Bacterial fingerprint obtained by Infrared spectroscopy. Each species and strain has a different composition and hence a unique fingerprint.

How does it compare to PCR-based identification?
Two key limitations of PCR-based tests that we had discussed previously were clinical sensitivity of the test and cost per test. If a PCR-test yielded a negative result, the clinician would not have any actionable information. On the other hand, with IR-based identification, the profile of a bacteria is very distinctive and its absence clearly indicates the absence of bacteria in the sample. In such a case, the clinician can actively consider whether administering antibiotics will be of any benefit to the patient. In the case of a positive result, the actions are similar to that with a PCR-based test with several important benefits. These are:

  • the result is available in ≤ 10 minutes
  • No custom labels or reagents are needed lowering the cost per test
  • It does not require specialized laboratory for operation
  • The bacteria is intact and viable after the analysis
  • Antibiotic resistance can be determined
  • The number of species and strains that are identified can be easily expanded without requiring new primers or antibiodies. This is done as a software update that consists of the fingerprint of the new bacteria and adjustments to the recognition algorithm, if needed.

You might be wondering at this stage why, if IR has all these benefits, there has not been any IR-based commercial instrument for use in bacterial ID? There are commercial instruments from Bruker, Thermo, and others that are used for bacterial ID in food safety testing. However the methodology used today requires bacteria to be cultured prior to identification (i.e. the same as most PCR-based tests). In addition, the bacteria has to be separated from the matrix components in order to make an accurate ID. Owing to these reasons, the technology has not yet seen widespread adoption for clinical use.

It is this aspect that we have impacted with the development of our separation cartridge. As mentioned previously, our separation cartridge can isolate and concentrate intact bacteria directly from blood with minimal manual intervention. The isolated bacteria can be identified using any technique. Using it upstream of IR however, permits rapid and sensitive identification of bacteria directly from patient sample without using any bacteria-specific labels or reagents. This combination of our separation cartridge and IR-based identification will, we believe, permit rapid, inexpensive, and hypothesis-free detection and identification. We aim to demonstrate this in 2020.

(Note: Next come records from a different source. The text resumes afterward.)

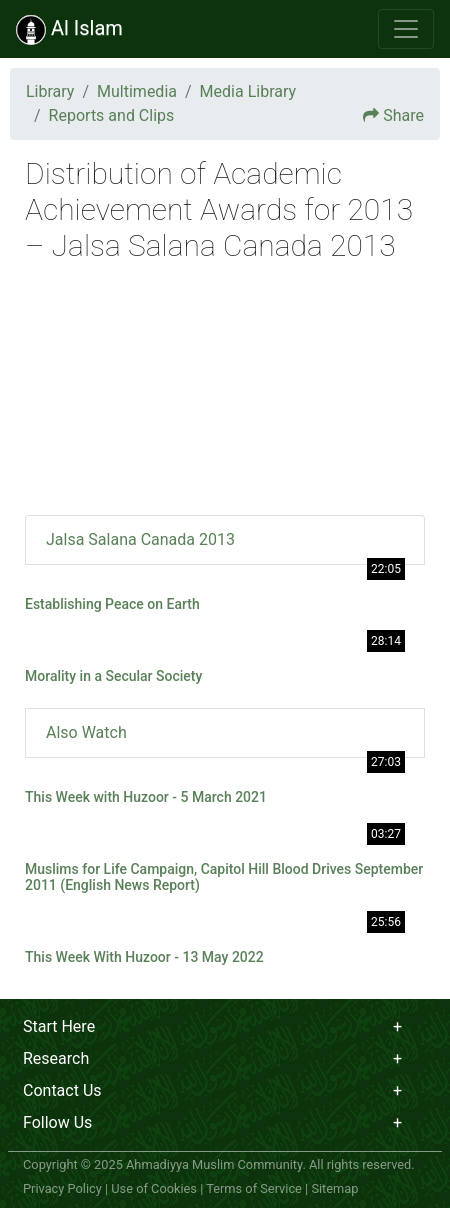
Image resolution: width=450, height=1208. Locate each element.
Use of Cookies (154, 1188)
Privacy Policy (62, 1188)
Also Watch (86, 732)
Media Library (248, 91)
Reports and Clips (112, 115)
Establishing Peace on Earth (112, 604)
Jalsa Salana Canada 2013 (140, 539)
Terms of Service (254, 1188)
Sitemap (334, 1188)
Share (403, 115)
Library (50, 91)
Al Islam (69, 30)
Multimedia (137, 91)
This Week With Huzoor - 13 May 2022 (144, 957)
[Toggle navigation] (406, 29)
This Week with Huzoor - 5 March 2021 (146, 797)
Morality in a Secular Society (113, 676)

As we have said before, it’s not that IR (or any other ID technique) has to wholly replace PCR-based tests. The problem is large enough that multiple solutions will be needed. But, given the history of limited gains in developing effective PCR-based bacterial ID tests, the more diagnostic options we have, the better we can aid physicians in making the best decisions for treatment while slowing the spread of antimicrobial resistant bacteria. IR-based identification presents a compelling case to be a key diagnostic option.